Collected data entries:
------------------------------
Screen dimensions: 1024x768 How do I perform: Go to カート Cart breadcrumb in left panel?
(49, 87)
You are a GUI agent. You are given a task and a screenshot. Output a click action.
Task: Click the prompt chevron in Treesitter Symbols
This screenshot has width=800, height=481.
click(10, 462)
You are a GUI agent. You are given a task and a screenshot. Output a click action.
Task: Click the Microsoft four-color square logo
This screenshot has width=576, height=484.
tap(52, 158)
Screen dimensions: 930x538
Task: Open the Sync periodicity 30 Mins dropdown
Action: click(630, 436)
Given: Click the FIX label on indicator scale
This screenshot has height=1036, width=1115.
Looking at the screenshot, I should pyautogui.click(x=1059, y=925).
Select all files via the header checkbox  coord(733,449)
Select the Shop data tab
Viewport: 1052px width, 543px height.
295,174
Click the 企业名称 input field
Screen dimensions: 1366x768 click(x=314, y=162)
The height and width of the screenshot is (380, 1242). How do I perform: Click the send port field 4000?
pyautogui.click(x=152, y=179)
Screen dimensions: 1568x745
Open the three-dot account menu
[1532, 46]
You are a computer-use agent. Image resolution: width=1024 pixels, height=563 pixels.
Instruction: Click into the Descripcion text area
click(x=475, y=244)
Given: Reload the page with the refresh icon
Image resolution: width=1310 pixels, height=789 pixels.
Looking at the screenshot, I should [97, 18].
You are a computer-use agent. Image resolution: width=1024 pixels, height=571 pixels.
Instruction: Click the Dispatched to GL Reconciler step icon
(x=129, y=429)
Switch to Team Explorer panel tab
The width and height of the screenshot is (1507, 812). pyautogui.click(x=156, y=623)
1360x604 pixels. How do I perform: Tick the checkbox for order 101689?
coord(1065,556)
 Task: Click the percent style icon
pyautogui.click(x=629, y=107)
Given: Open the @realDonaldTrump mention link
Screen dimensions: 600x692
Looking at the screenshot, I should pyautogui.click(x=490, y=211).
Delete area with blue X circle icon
------------------------------
▶ Your assignment
Find "with" in the preceding records. Copy each line that holds it.

▶ Response to the exercise
Given: Reload the page with the refresh icon
Delete area with blue X circle icon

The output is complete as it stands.